─── Selected text
According to the general procedure, method B, using azide 2 (288 mg, 1.50 mmol), alkyne 3a (637 mg, 1.50 mmol), CuSO4˙5 H2O (75 mg, 0.30 mmol), sodium ascorbate (119 mg, 0.60 mmol), and TBTA (159 mg, 0.30 mmol) in THF-H2O (1:1, 60 mL) for 3 h; separation [CH2Cl2 (50 mL), CH2Cl2 (3 × 20 mL), H2O (2 × 35 mL)] and column chromatography gave 4a (813 mg, 1.32 mmol, 88%).
Waxy white solid; mp 88-89 ˚C; R f = 0.47 (cyclohexane-EtOAc, 1:1).
[α]D ²² -17.1 (c 1.01, CHCl3).
¹H NMR (CDCl3): δ = 0.67 (s, 3 H, CCH3), 0.86 (dd, J 1 = 1.3 Hz, J 2 = 6.6 Hz, 6 H, CHCH 3), 0.88-2.31 (m, 41 H, OCHCH 2C, 2 CCH3, 14 CH2, 6 CH), 2.38 (ddd, J 1 = 2.1 Hz, J 2 = 4.7 Hz, J 3 = 13.2 Hz, 1 H, OCHCH 2C), 3.23-3.42 (m, 1 H, OCHCH2C), 3.85 (t, J = 7.0 Hz, 2 H, Npy-CH2), 4.30 (t, J = 7.1 Hz, 2 H, CH2Ntriazole), 4.68 (s, 2 H, OCH2Ctriazole), 5.35 (d, J = 5.2 Hz, 1 H, CCHCH2C), 6.13 (t, J = 2.1 Hz, 2 H, 2 CHpy), 6.62 (t, J = 2.1 Hz, 2 H, 2 CHpy), 7.49 (s, 1 H, CHtriazole).
¹³C NMR (CDCl3): δ = 12.0 (CH3), 18.8 (CH3), 19.5 (CH3), 21.2 (CH2), 22.7 (CH3), 22.9 (CH3), 23.9 (CH2), 24.4 (CH2), 26.2 (2 CH2), 28.1 [CH(CH3)2], 28.3 (CH2), 28.4 (CH2), 30.2 (CH2), 31.4 (CH2CH2Ntriazole), 32.0 (CH), 32.1 (CH2), 35.9 (CH), 36.3 (CHCH2), 37.0 (CCH3), 37.3 (CH2), 39.2 (CHCH2), 39.6 (CH2), 39.9 (CH2), 42.4 (CCH3), 49.5 (Npy-CH2), 50.3 (CH, CH2Ntriazole), 56.3 (CH), 56.9 (CH), 61.8 (OCH2Ctriazole), 79.1 (CHOCH2Ctriazole), 108.0 (2 CHpy), 120.5 (2 CHpy), 122.0 (CCHCH2), 122.2 (CHtriazole), 140.8 (CCHCH2), 146.1 (Ctriazole).
──────
- Assignment
Please state the yield of 4a reported in the synthesis procedure.
─── Entries shown
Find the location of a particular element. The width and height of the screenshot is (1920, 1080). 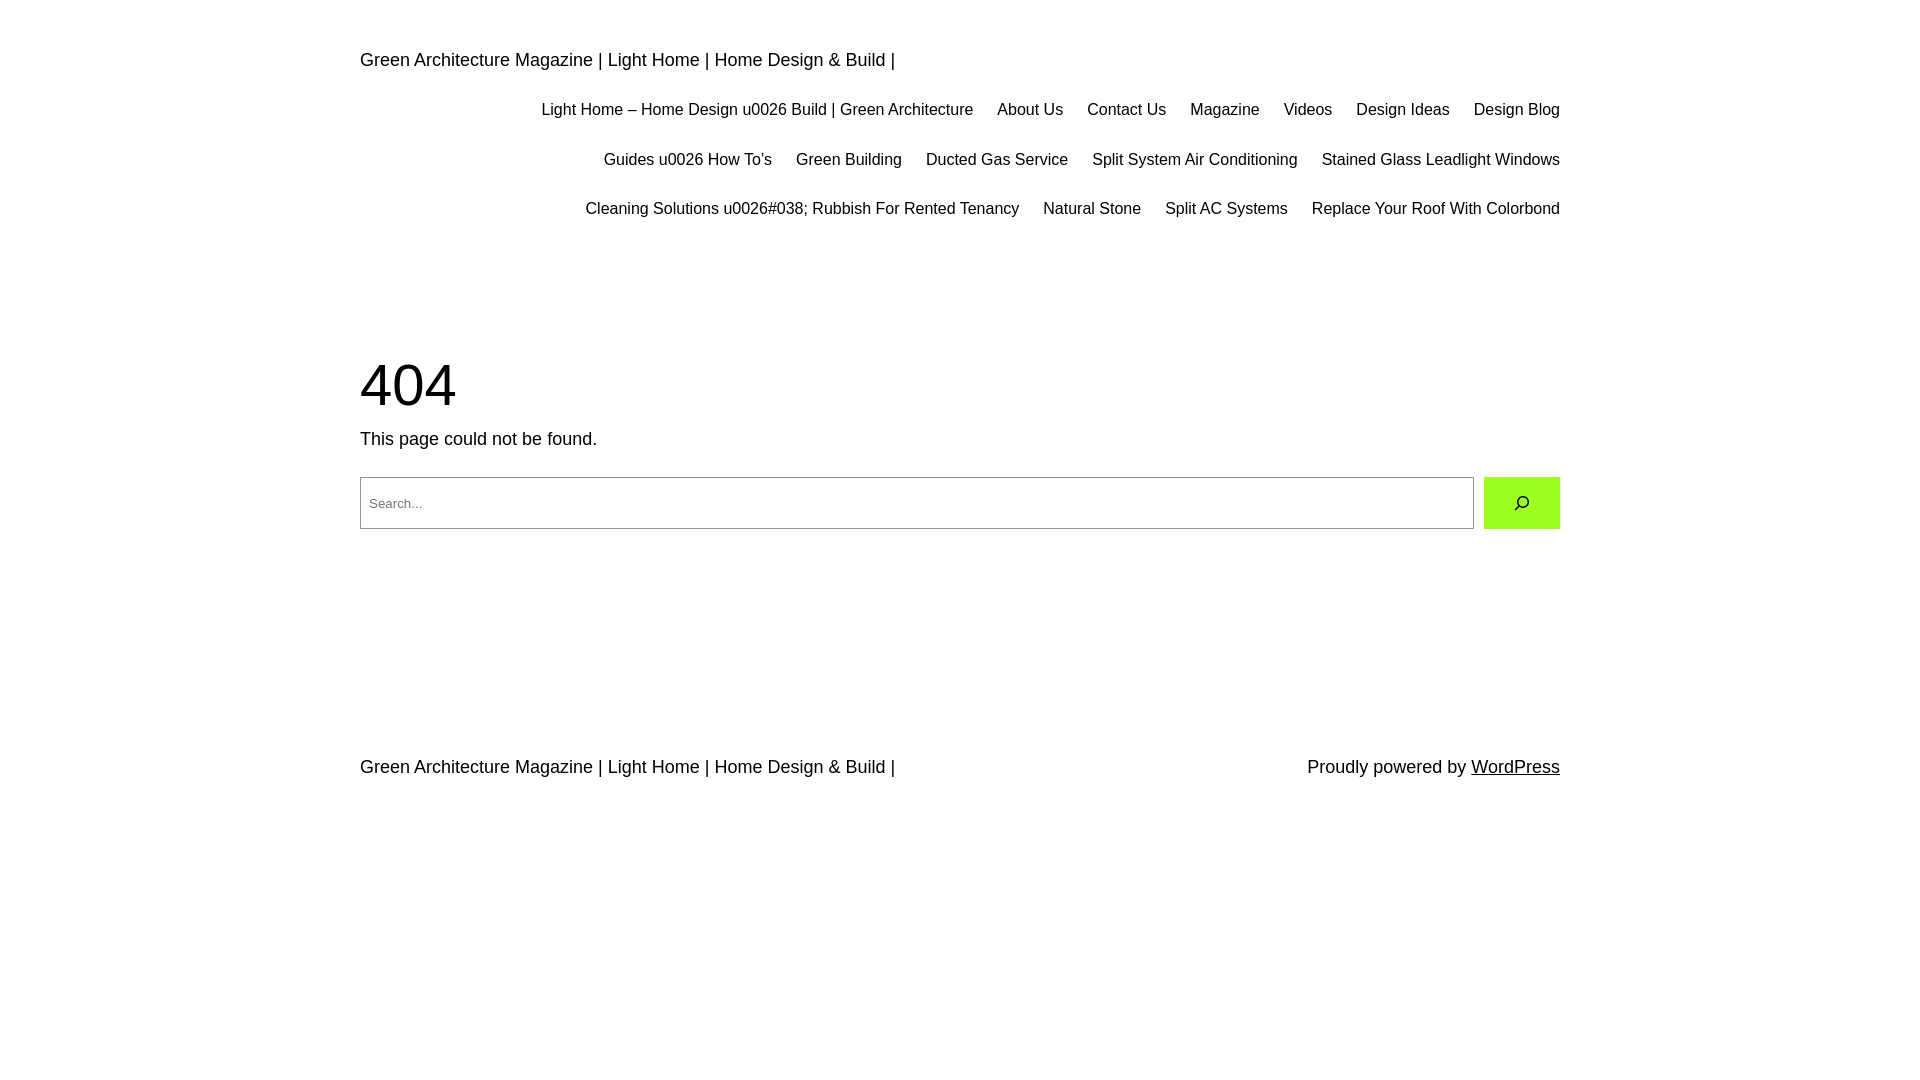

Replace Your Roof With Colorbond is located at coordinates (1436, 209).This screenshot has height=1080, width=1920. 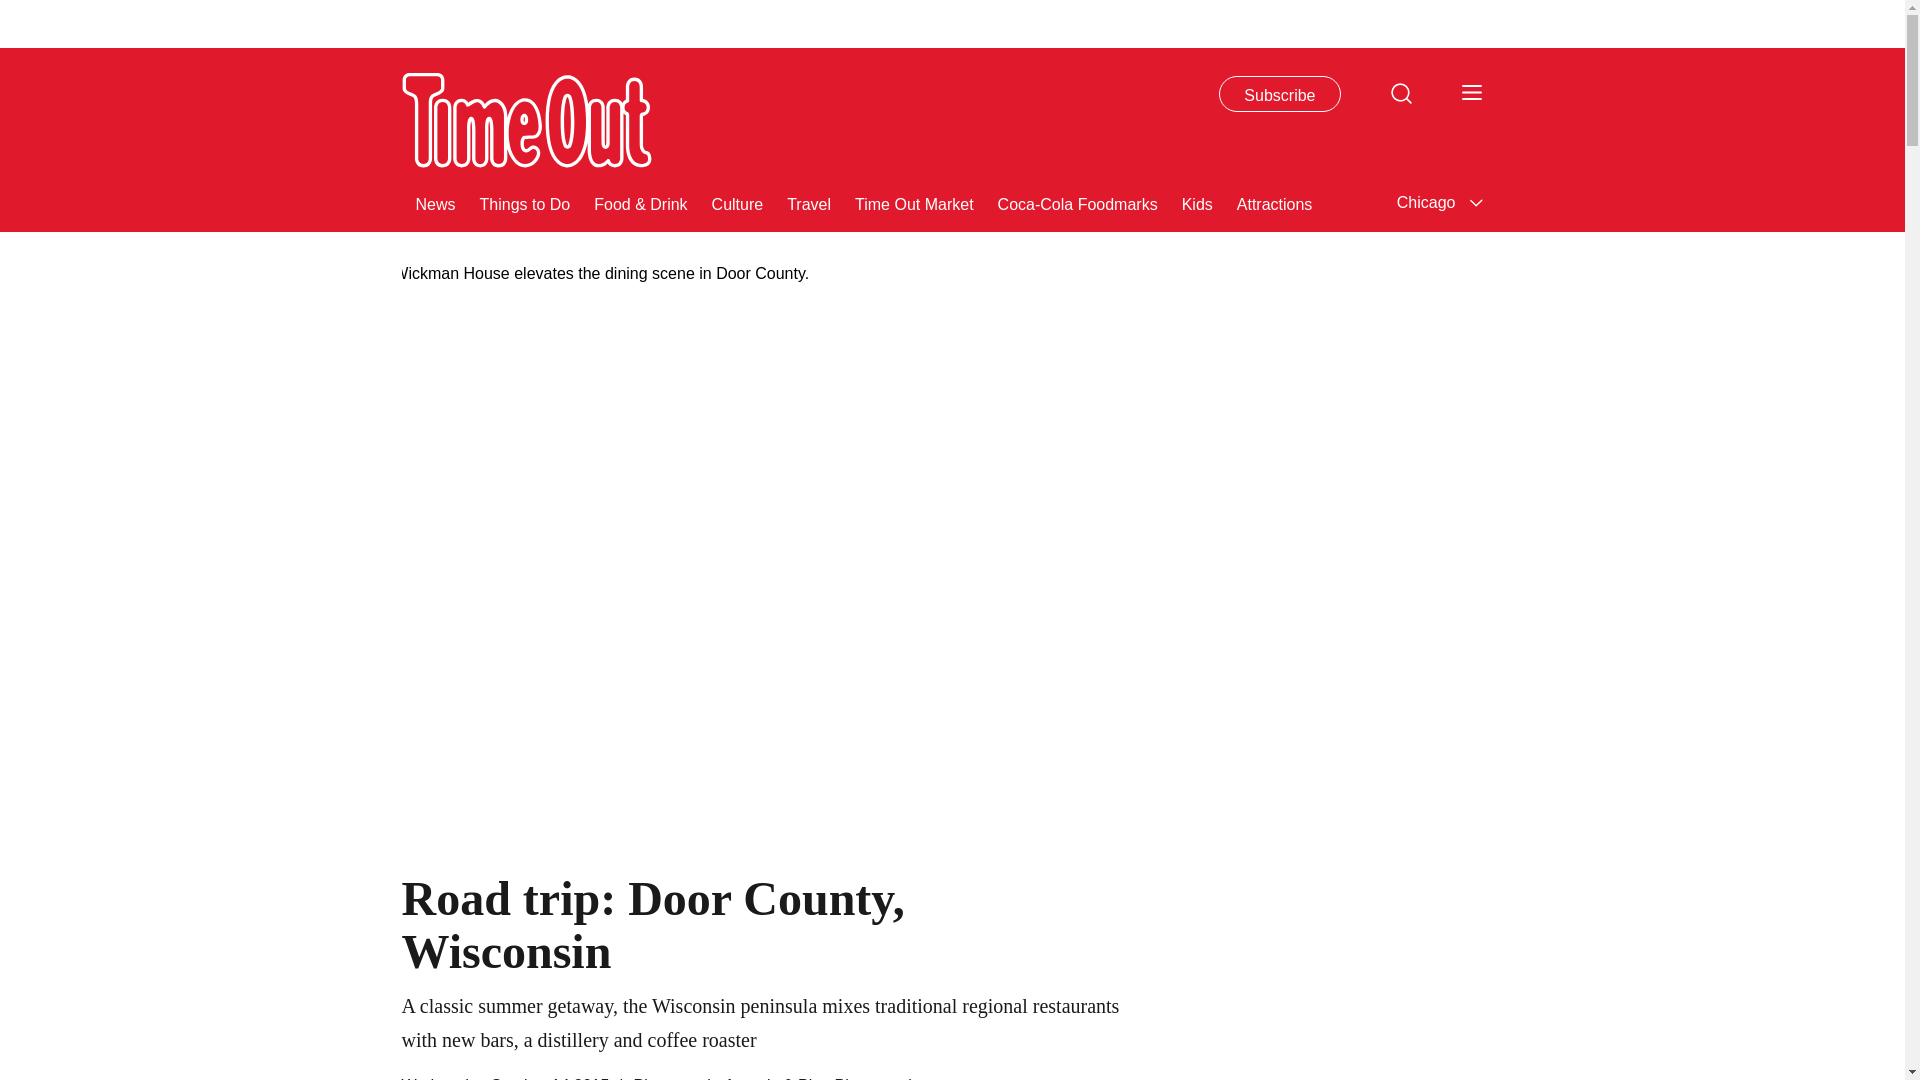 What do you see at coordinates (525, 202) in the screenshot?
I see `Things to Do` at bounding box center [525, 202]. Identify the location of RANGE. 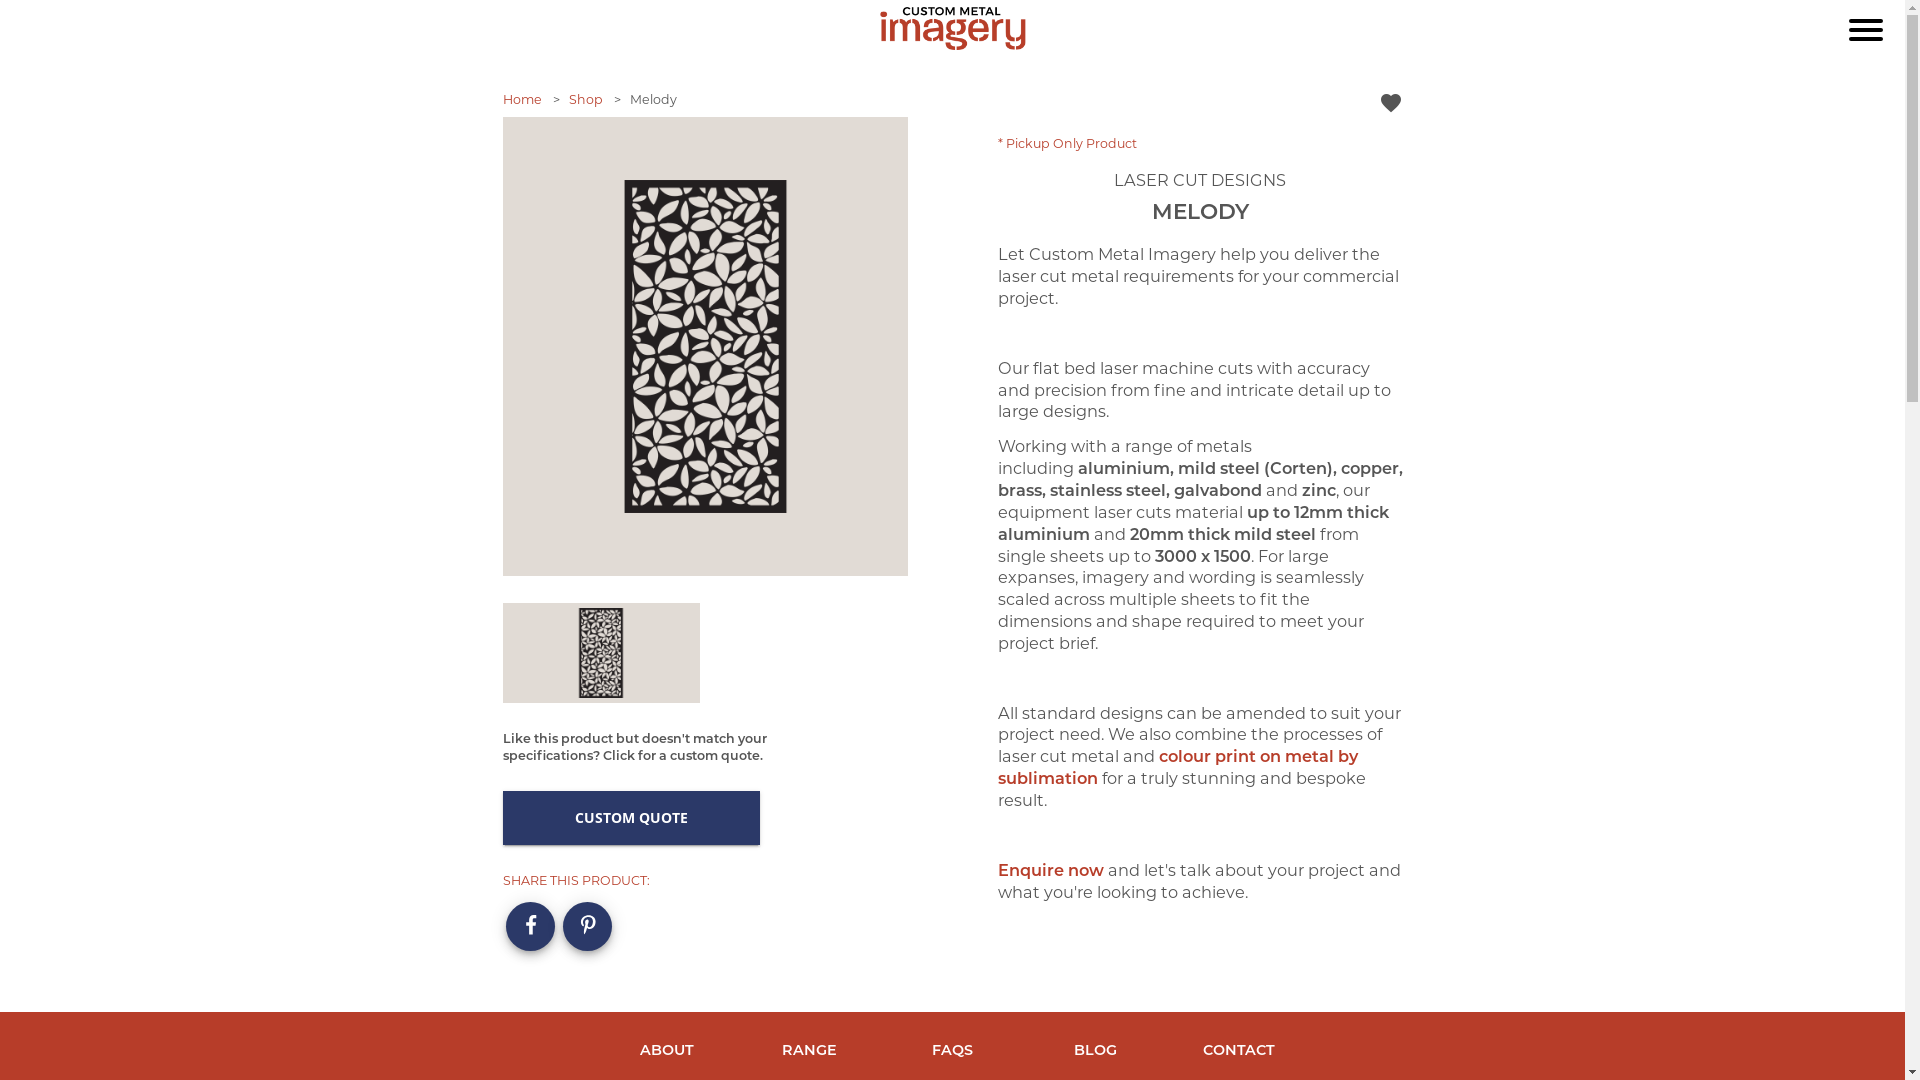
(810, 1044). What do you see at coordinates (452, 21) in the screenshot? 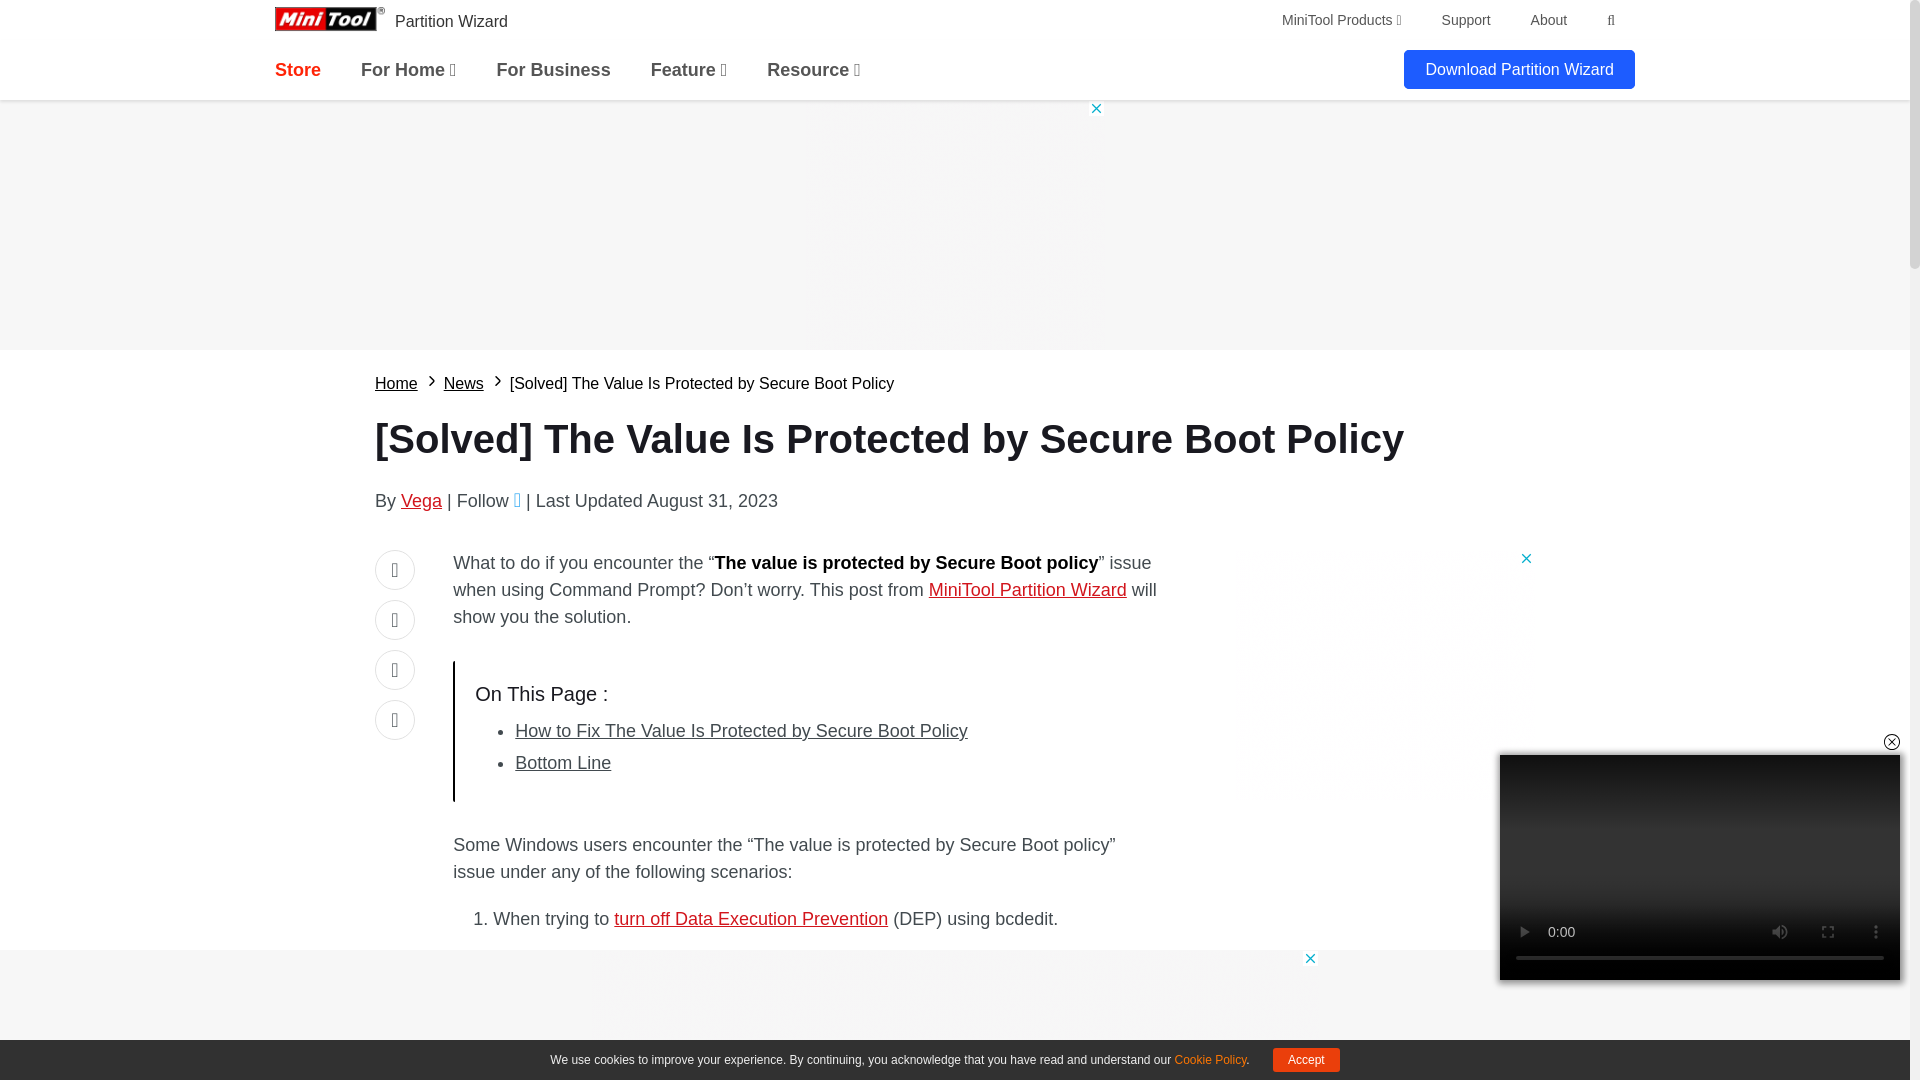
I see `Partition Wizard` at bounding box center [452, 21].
──────
- Result for this task
813 mg (1.32 mmol, 88%).